### ФРАГМЕНТ ТЕКСТА
────

Помимо прочего, это был еще и спор о том, сохранится ли героическая личность. Олеша и Роом поставили виртуозный эстетический эксперимент, произведя на свет идеального советского героя. Проблема оказалась в том, что он был нематериален. И потому был отвергнут и заменен «простым человеком» типа Павла Корчагина. У «строгих юношей» Олеши и Роома был самый лучший «моральный комплекс», но и он был абстракцией, не способной обрести плоть «жизнеподобия», потому он также подлежал замене: вместо бесед на стадионе – подвиг молодогвардейцев.
Герои «Строгого юноши» изначально развиты настолько, что уже сам процесс их развития становится предметом их дискурса. В силу своей сверхразвитости они и не годны для соцреализма. «Строгий юноша» предлагал окаменевших в своей идеальности героев в бессюжетном мире (финальный поцелуй является развязкой некоего квазидействия). Эта статичность подчеркивалась в фильме чисто кинематографически – виртуозным операторским мастерством Екельчика и его работой со светом. Фильм буквально утопает в свете, купается в лучах солнца и софитов. Екельчик создал множество оттенков «белого на белом»: герои, как кажется, не перемещаются, но медленно «проплывают» смазанными световыми пятнами на экране.
Но речь в сценарии и фильме идет не только о советской молодежи, прямо‑таки плескающейся в водах героической образности, но и о самом «гении». Олеша создал для Степанова двойника – Цитронова, в которого вытеснил все то «темное» (капризность, честолюбие, ревность, мелочность и т. д.), что свойственно «великому человеку». Цитронов – это неотторжимая часть Степанова и его тень. Это разложение «гения» – продукт умозрительного конструирования. Но оно и не должно быть убедительным.

────

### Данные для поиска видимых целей
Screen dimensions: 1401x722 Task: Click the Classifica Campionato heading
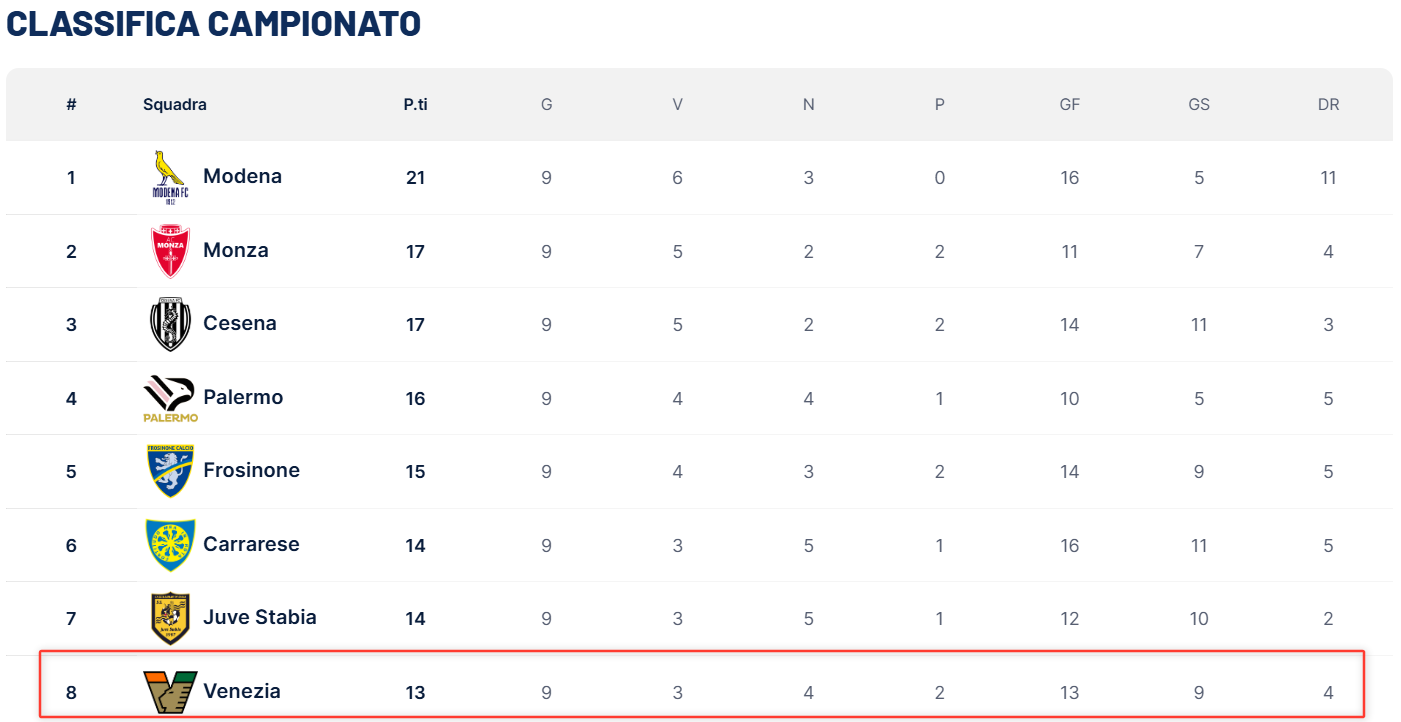(214, 24)
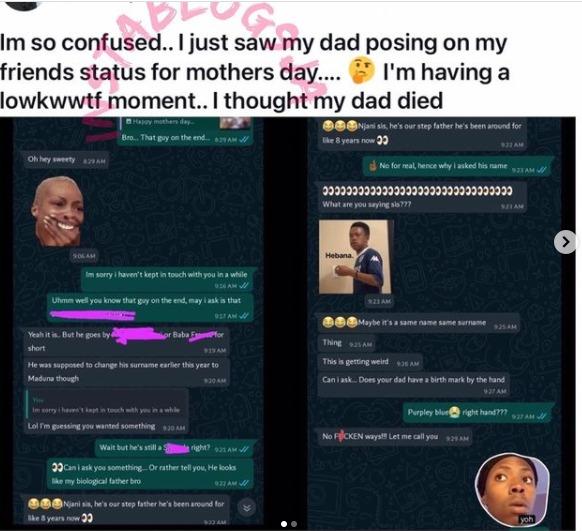Tap the 'Lol I'm guessing you wanted something' reply
The height and width of the screenshot is (531, 582).
coord(106,411)
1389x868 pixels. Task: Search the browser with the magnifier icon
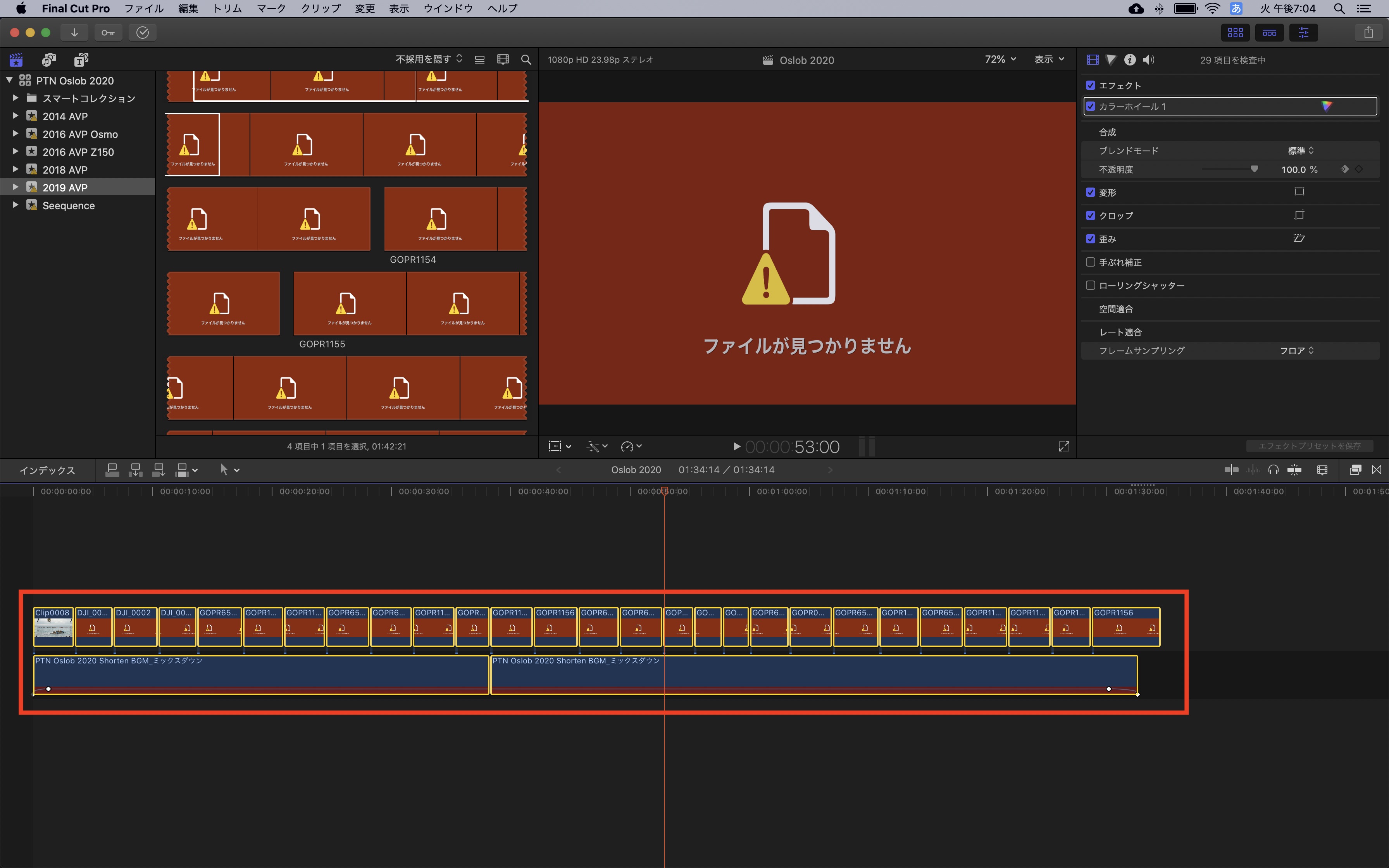click(525, 60)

────

### ЧТО СДЕЛАТЬ
1. Перепечатайте из фрагмента о фильме «Строгий юноша» отрывок от «Но речь в сценарии» до «должно быть убедительным.» включительно.
2. Приведите строки данных от той, где стоит «1389x868 pixels. Task: Search», до последней строки включительно, поменяв «browser» на «page». Картинки в ответ не включайте.

### ОТВЕТЫ ПО ПОРЯДКУ
1.
Но речь в сценарии и фильме идет не только о советской молодежи, прямо‑таки плескающейся в водах героической образности, но и о самом «гении». Олеша создал для Степанова двойника – Цитронова, в которого вытеснил все то «темное» (капризность, честолюбие, ревность, мелочность и т. д.), что свойственно «великому человеку». Цитронов – это неотторжимая часть Степанова и его тень. Это разложение «гения» – продукт умозрительного конструирования. Но оно и не должно быть убедительным.

2.
1389x868 pixels. Task: Search the page with the magnifier icon
click(525, 60)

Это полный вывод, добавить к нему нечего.